2. It is almost impossible to get important decisions made; upper-middle managers seem to be rewarded for NOT making risky decisions, so they waffle and stall rather than take action. On any given relatively straightforward project, there will be a way-too-big project team, a way-too-big group of decision makers, endless meetings, and endless revision & recycling of PowerPoint documents for internal consumption.
3. Physical office space is not the greatest . . . main campus buildings in San Ramon are dark and cluttered. . . Houston's offices are sterile and inorganic.
4. While safety must be paramount in operations and field settings, there is an obnoxious and irritating emphasis on personal safety even for office workers. Of course one wants one's employer to be concerned with your health and well-being, but at Chevron it goes over the top to a level of pure ridiculousness. All meetings start with "safety moments" that can go on and on . . . all office-based employees write annual "safety commitments" which are posted on their office doors . . . there are office ergonomic inspections . . . mandatory use of ergonomic software that enforces breaks that'll pop up at inopportune times . . . an idiotic and insane and cumbersome "Loss Prevention System" where there is a formalized process to assess adherence to safety procedures for such matters as "heating food in the microwave" to "walking to your car" . . . If only the shareholders knew how much time was wasted on such pursuits!
5. As in any large corporation, there is definitely favoritism not rooted in meritorious performance. Certain "favored children" are deemed to be incapable of doing any wrong and are put on the fast track; certain individuals treat their subordinates inappropriately but senior management is either unknowing or oblivious because these same individuals "manage up" very well. When a "level 2" manager is assessing performance of a "lower level" manager, subordinates of the lower level manager are seldom approached for feedback.

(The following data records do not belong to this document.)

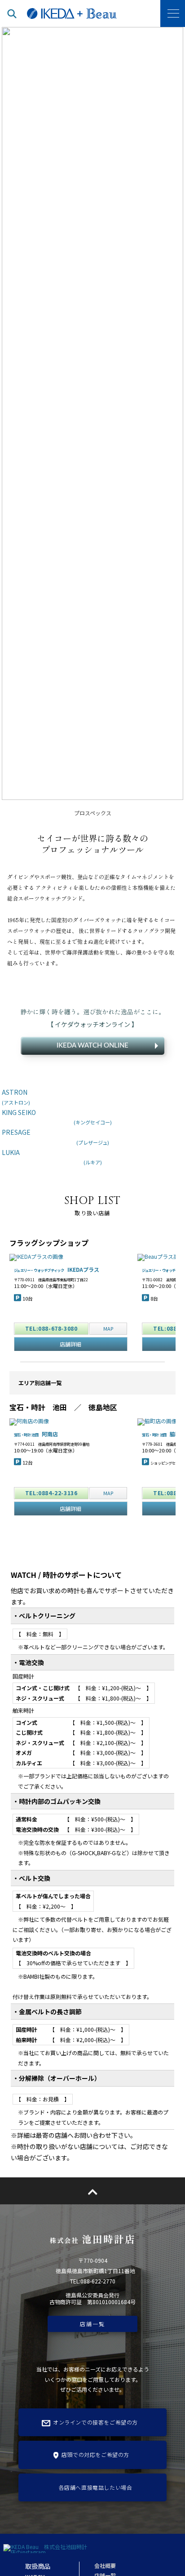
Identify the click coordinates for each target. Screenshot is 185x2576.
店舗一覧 (92, 2323)
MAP (108, 1328)
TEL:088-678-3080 (51, 1328)
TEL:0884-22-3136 (51, 1493)
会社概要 (105, 2565)
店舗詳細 (70, 1344)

6. Outcomes of performance reviews (done through "forced ranking" sessions amongst managers at each level in the hierarchy) are often as much (or more) dependent on the supervisor (i.e., his or her personality, status, reputation, forcefulness, persuasive ability) than on the employee.
7. You will need to decide for yourself whether you want to work in an industry that is not exactly beloved by most members of the general public. A lot of the dislike of the petroleum industry is undeserved, but nonetheless there is that taint.